Medicare reimbursement of drugs and medical equipment has certain provisions, such as A, B drugs can be reimbursed (A drugs belong to the clinical necessity, widely used, effective, inexpensive drugs of the same kind, belong to the full reimbursement, and B drugs generally reimbursement of 90%, the individual to bear 10%), and some of the imported medicines and medical equipment are not in the reimbursement scope.
Medicare reimbursement is categorized and includes the following items:
1. General medical insurance. It mainly includes outpatient costs, medicine costs, examination costs and so on.
2. Hospitalization insurance. It mainly covers daily hospitalization fee, cost of utilizing hospital equipment, surgery cost, medicine cost and so on.
3. Surgical insurance. Provides for all expenses incurred due to necessary surgery required by the patient.
4. Comprehensive medical insurance. Its cost coverage includes all costs of medical treatment and hospitalization and surgery, etc.
5, special disease insurance. Certain special diseases often bring the patient a catastrophic cost payment, the average resident family can hardly afford. Examples include cancer and heart disease. Provide coverage for policyholders of major diseases, can be a single, such as malignant tumors, or even malignant tumors in a certain number of cancers.
Legal basis:
The Law of the People's Republic of China on Social Insurance
Article 28
Medical expenses that are in line with the basic medical insurance drug catalog, diagnostic and therapeutic items, and medical service facility standards, as well as those for emergencies and resuscitations, shall be paid out of the basic medical insurance fund in accordance with state regulations.
Article 29
The portion of the medical expenses of insured persons that should be paid by the basic medical insurance fund shall be settled directly between the social insurance administration organization and the medical institutions and drug business units.

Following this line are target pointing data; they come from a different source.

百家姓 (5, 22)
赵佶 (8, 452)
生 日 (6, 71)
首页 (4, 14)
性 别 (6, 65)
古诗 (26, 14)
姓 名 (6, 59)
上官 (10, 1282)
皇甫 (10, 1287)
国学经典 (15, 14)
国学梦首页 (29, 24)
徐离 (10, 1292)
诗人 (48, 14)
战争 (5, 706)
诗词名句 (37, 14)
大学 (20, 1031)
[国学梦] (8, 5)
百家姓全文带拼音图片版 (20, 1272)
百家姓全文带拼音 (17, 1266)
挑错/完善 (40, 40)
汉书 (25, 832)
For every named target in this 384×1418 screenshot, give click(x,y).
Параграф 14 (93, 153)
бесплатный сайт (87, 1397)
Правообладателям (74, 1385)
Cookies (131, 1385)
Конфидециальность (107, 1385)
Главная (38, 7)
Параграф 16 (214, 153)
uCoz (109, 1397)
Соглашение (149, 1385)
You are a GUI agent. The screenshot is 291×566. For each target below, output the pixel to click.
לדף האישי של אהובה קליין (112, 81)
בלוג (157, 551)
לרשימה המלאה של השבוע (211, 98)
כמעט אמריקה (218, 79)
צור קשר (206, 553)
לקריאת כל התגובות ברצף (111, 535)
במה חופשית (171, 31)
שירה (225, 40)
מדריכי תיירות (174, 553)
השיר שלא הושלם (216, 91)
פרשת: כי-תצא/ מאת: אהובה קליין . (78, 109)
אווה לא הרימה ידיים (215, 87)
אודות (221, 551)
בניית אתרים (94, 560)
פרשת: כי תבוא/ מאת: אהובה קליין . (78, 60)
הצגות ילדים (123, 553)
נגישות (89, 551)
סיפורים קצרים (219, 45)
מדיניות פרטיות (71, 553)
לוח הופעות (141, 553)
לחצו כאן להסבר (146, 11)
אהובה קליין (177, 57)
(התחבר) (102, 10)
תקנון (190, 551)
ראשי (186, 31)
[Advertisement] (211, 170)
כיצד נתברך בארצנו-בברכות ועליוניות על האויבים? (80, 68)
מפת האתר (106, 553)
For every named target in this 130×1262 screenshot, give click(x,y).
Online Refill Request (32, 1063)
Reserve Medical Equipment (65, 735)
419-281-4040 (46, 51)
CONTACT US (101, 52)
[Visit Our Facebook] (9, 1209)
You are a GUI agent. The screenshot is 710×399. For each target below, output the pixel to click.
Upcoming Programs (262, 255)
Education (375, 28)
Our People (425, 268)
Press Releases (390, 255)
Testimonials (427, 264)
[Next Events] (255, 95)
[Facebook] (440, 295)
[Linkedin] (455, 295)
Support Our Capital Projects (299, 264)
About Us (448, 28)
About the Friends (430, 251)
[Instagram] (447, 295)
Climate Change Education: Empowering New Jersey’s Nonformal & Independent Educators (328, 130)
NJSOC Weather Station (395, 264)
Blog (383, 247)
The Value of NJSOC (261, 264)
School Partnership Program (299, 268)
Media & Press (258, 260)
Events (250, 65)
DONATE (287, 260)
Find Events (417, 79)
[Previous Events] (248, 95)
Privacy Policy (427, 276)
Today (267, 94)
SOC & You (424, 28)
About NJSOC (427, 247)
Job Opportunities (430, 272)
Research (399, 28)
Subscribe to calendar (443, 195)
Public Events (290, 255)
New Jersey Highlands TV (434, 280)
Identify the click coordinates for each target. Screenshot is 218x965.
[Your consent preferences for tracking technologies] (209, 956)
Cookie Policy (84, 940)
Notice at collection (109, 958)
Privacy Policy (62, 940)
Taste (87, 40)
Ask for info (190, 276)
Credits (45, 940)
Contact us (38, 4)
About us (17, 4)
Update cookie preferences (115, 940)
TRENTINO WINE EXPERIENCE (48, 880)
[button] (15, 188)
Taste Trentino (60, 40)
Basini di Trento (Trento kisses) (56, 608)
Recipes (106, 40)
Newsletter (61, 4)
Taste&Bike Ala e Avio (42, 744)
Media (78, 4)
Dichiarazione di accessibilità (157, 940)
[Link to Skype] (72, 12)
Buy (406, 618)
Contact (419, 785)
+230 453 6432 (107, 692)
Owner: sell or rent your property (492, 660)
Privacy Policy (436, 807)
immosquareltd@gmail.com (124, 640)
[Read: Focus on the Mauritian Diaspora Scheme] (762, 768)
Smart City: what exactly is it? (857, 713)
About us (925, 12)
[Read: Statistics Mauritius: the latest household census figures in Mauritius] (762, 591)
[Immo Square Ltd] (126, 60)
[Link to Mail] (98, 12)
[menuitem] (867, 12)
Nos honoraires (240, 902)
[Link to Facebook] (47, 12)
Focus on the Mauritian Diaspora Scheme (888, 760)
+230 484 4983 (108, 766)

The administrative departments of social insurance and the administrative departments of health shall establish a settlement system for medical expenses incurred for medical treatment in other places, so as to facilitate the enjoyment of basic medical insurance by insured persons.
Article 30
The following medical expenses shall not be included in the scope of payment by the basic medical insurance fund:
(1) those that should be paid from the Workers' Compensation Insurance Fund;
(2) those that should be borne by a third person;
(3) those that should be borne by the public ****health;
(4) those that seek medical treatment abroad.
Medical expenses shall be borne by a third person in accordance with the law, and if the third person fails to pay or if the third person cannot be identified, the basic medical insurance fund shall pay in advance. The basic medical insurance fund shall have the right to recover the costs from the third party after the first payment.